Aim of the exercise — Retype the records exactly, with nothing added or dropped.

Records supplied —
☆ ☆ ☆ ☆ ☆

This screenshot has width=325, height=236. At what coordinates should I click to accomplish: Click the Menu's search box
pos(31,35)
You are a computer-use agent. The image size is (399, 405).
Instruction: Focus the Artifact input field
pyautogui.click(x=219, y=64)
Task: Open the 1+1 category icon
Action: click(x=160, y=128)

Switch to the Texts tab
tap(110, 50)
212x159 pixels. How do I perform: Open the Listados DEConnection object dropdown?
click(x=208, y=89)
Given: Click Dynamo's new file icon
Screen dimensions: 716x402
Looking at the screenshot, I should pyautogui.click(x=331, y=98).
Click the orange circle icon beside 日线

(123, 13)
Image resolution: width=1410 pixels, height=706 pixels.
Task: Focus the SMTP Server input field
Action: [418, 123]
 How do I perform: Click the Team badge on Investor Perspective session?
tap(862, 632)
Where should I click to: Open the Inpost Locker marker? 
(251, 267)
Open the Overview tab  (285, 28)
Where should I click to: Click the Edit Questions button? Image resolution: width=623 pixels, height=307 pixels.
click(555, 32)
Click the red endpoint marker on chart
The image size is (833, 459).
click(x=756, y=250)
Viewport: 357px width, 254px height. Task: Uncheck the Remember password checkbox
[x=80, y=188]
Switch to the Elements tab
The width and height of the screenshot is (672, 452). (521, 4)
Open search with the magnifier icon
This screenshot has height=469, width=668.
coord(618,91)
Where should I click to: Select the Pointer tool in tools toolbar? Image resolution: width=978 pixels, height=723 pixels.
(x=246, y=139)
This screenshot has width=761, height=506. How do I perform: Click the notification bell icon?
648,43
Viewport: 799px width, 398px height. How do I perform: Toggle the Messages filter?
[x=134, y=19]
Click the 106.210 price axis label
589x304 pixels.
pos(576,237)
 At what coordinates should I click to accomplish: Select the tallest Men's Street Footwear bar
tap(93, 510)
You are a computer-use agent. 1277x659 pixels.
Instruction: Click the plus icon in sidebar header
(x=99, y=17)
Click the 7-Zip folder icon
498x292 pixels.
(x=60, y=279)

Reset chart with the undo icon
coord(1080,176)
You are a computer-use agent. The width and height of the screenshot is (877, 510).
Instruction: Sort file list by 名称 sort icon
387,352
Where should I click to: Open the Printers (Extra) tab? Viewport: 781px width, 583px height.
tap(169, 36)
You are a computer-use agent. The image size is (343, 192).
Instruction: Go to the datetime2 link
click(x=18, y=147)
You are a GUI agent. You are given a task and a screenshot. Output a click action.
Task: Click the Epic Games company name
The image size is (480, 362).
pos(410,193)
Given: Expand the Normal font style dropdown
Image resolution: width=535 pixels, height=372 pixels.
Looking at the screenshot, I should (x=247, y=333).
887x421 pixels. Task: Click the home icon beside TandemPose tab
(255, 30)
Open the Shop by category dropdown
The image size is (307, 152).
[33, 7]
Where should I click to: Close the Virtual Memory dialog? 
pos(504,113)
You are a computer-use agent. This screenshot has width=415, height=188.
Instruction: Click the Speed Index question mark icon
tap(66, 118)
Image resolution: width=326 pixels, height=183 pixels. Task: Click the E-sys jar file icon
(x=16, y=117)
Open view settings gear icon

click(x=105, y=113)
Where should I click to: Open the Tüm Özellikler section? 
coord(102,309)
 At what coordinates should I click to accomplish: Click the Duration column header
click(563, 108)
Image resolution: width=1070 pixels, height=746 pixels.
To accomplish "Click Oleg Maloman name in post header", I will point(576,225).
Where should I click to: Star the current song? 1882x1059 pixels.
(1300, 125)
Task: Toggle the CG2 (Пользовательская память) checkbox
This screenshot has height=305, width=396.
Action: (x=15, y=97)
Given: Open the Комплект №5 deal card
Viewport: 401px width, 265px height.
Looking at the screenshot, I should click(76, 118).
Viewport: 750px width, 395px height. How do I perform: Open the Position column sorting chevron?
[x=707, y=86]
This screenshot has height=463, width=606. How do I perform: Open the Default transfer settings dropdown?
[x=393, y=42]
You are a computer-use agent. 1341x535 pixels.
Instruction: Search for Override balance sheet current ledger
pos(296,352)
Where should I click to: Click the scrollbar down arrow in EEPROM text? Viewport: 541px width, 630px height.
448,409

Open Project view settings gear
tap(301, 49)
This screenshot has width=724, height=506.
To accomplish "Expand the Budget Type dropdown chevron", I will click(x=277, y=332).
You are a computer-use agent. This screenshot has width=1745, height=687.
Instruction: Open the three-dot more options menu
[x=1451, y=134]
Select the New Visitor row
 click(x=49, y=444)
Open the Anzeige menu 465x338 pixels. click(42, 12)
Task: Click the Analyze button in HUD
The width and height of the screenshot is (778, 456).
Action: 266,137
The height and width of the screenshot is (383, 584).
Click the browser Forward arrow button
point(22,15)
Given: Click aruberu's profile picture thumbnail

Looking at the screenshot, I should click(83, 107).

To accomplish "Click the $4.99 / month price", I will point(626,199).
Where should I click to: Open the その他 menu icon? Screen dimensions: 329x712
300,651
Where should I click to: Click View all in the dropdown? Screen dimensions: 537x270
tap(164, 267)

☆ ☆ ☆ ☆ ☆

Result —
This screenshot has width=325, height=236. At what coordinates should I click to accomplish: Click the Menu's search box
pos(31,35)
You are a computer-use agent. The image size is (399, 405).
Instruction: Focus the Artifact input field
pyautogui.click(x=219, y=64)
Task: Open the 1+1 category icon
Action: click(x=160, y=128)

Switch to the Texts tab
tap(110, 50)
212x159 pixels. How do I perform: Open the Listados DEConnection object dropdown?
click(x=208, y=89)
Given: Click Dynamo's new file icon
Screen dimensions: 716x402
Looking at the screenshot, I should pyautogui.click(x=331, y=98).
Click the orange circle icon beside 日线

(123, 13)
Image resolution: width=1410 pixels, height=706 pixels.
Task: Focus the SMTP Server input field
Action: [418, 123]
 How do I perform: Click the Team badge on Investor Perspective session?
tap(862, 632)
Where should I click to: Open the Inpost Locker marker? 
(251, 267)
Open the Overview tab  (285, 28)
Where should I click to: Click the Edit Questions button? Image resolution: width=623 pixels, height=307 pixels.
click(555, 32)
Click the red endpoint marker on chart
The image size is (833, 459).
click(x=756, y=250)
Viewport: 357px width, 254px height. Task: Uncheck the Remember password checkbox
[x=80, y=188]
Switch to the Elements tab
The width and height of the screenshot is (672, 452). (521, 4)
Open search with the magnifier icon
This screenshot has height=469, width=668.
coord(618,91)
Where should I click to: Select the Pointer tool in tools toolbar? Image resolution: width=978 pixels, height=723 pixels.
(x=246, y=139)
This screenshot has width=761, height=506. How do I perform: Click the notification bell icon?
648,43
Viewport: 799px width, 398px height. How do I perform: Toggle the Messages filter?
[x=134, y=19]
Click the 106.210 price axis label
589x304 pixels.
pos(576,237)
 At what coordinates should I click to accomplish: Select the tallest Men's Street Footwear bar
tap(93, 510)
You are a computer-use agent. 1277x659 pixels.
Instruction: Click the plus icon in sidebar header
(x=99, y=17)
Click the 7-Zip folder icon
498x292 pixels.
(x=60, y=279)

Reset chart with the undo icon
coord(1080,176)
You are a computer-use agent. The width and height of the screenshot is (877, 510).
Instruction: Sort file list by 名称 sort icon
387,352
Where should I click to: Open the Printers (Extra) tab? Viewport: 781px width, 583px height.
tap(169, 36)
You are a computer-use agent. The image size is (343, 192).
Instruction: Go to the datetime2 link
click(x=18, y=147)
You are a GUI agent. You are given a task and a screenshot. Output a click action.
Task: Click the Epic Games company name
The image size is (480, 362).
pos(410,193)
Given: Expand the Normal font style dropdown
Image resolution: width=535 pixels, height=372 pixels.
Looking at the screenshot, I should (x=247, y=333).
887x421 pixels. Task: Click the home icon beside TandemPose tab
(255, 30)
Open the Shop by category dropdown
The image size is (307, 152).
[33, 7]
Where should I click to: Close the Virtual Memory dialog? 
pos(504,113)
You are a computer-use agent. This screenshot has width=415, height=188.
Instruction: Click the Speed Index question mark icon
tap(66, 118)
Image resolution: width=326 pixels, height=183 pixels. Task: Click the E-sys jar file icon
(x=16, y=117)
Open view settings gear icon

click(x=105, y=113)
Where should I click to: Open the Tüm Özellikler section? 
coord(102,309)
 At what coordinates should I click to accomplish: Click the Duration column header
click(563, 108)
Image resolution: width=1070 pixels, height=746 pixels.
To accomplish "Click Oleg Maloman name in post header", I will point(576,225).
Where should I click to: Star the current song? 1882x1059 pixels.
(1300, 125)
Task: Toggle the CG2 (Пользовательская память) checkbox
This screenshot has height=305, width=396.
Action: (x=15, y=97)
Given: Open the Комплект №5 deal card
Viewport: 401px width, 265px height.
Looking at the screenshot, I should click(76, 118).
Viewport: 750px width, 395px height. How do I perform: Open the Position column sorting chevron?
[x=707, y=86]
This screenshot has height=463, width=606. How do I perform: Open the Default transfer settings dropdown?
[x=393, y=42]
You are a computer-use agent. 1341x535 pixels.
Instruction: Search for Override balance sheet current ledger
pos(296,352)
Where should I click to: Click the scrollbar down arrow in EEPROM text? Viewport: 541px width, 630px height.
448,409

Open Project view settings gear
tap(301, 49)
This screenshot has width=724, height=506.
To accomplish "Expand the Budget Type dropdown chevron", I will click(x=277, y=332).
You are a computer-use agent. This screenshot has width=1745, height=687.
Instruction: Open the three-dot more options menu
[x=1451, y=134]
Select the New Visitor row
 click(x=49, y=444)
Open the Anzeige menu 465x338 pixels. click(42, 12)
Task: Click the Analyze button in HUD
The width and height of the screenshot is (778, 456).
Action: 266,137
The height and width of the screenshot is (383, 584).
Click the browser Forward arrow button
point(22,15)
Given: Click aruberu's profile picture thumbnail

Looking at the screenshot, I should click(83, 107).

To accomplish "Click the $4.99 / month price", I will point(626,199).
Where should I click to: Open the その他 menu icon? Screen dimensions: 329x712
300,651
Where should I click to: Click View all in the dropdown? Screen dimensions: 537x270
tap(164, 267)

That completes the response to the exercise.